Roubini: Of course, he is exaggerating. The package is all well and good, but two crucial prerequisites are missing for a European federal state: First, the communitization of liabilities – Italy’s debt is still Italy’s debt. And secondly, a common budget of a significant size, i.e. of 20 or 30 percent of the gross domestic product and not, as is now the case, of just 2 percent.
DER SPIEGEL: By German standards, the decisions of the German government are revolutionary.

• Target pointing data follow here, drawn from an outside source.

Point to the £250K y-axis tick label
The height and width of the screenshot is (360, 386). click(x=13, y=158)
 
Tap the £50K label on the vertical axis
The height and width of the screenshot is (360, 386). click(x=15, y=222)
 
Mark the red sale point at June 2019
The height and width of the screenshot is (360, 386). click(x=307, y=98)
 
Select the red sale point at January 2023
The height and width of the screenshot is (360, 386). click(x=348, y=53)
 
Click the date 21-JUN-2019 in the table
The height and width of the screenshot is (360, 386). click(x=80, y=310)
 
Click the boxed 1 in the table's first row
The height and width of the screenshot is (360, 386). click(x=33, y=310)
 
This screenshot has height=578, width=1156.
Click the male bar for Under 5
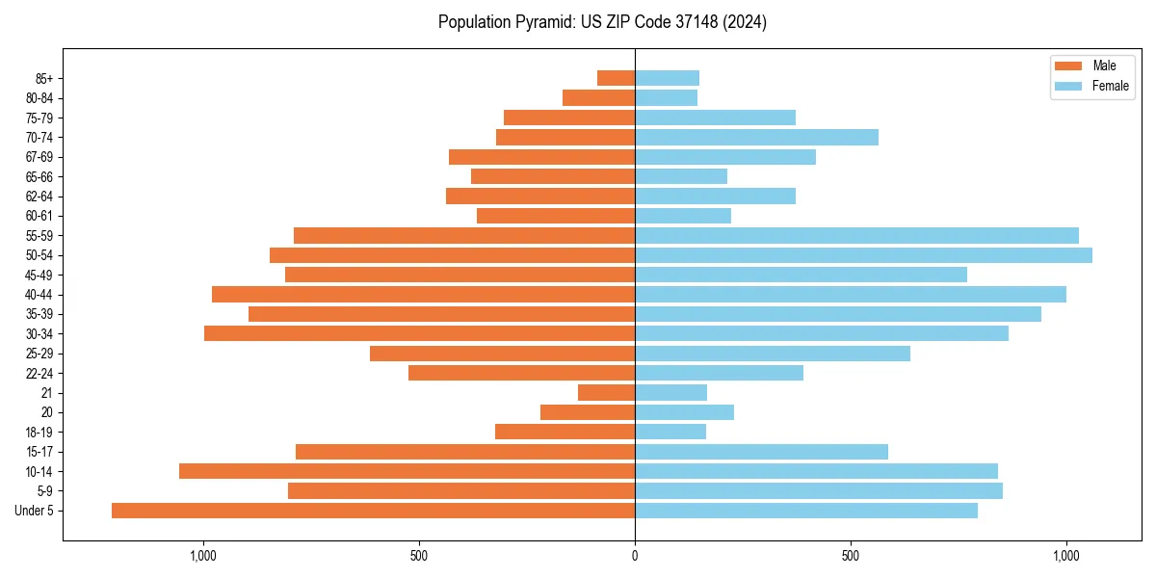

Roubini: You can’t always say no to everything! Berlin cannot be against the fact that the EU budget is growing and that the ECB is playing a greater role and at the same time be surprised when everything goes down the drain. Then Europe would be dead! Fortunately, Chancellor Angela Merkel realized in time what was at stake. And she is so popular at the moment that she can push these things through. I doubt that this would still be possible under her successor, no matter who becomes the leader of her party and chancellor.
DER SPIEGEL: But the next crisis is already lurking around the corner: Brexit. Will the British again request an extension of the transition period?
Roubini: I speak regularly with British government representatives and have the impression that they are clearly heading for a hard Brexit. London does not want a free-trade agreement like the one between the EU and Canada, the government really wants a clear cut. That is, of course, crazy. Trucks will pile up at the customs border, Europe’s stock markets will fall sharply, the British economy will as well, and the European economy will fall too, albeit not to the same degree.
DER SPIEGEL: Is there anything that gives you hope?
Roubini: Hope? I’d have to think. It was good that the governments reacted so quickly and massively to the pandemic and its consequences. But otherwise? I fear that the 2020s will be marked by doom and disaster. Perhaps the global economy will be more sustainable afterwards. But for now, it will be gloomy.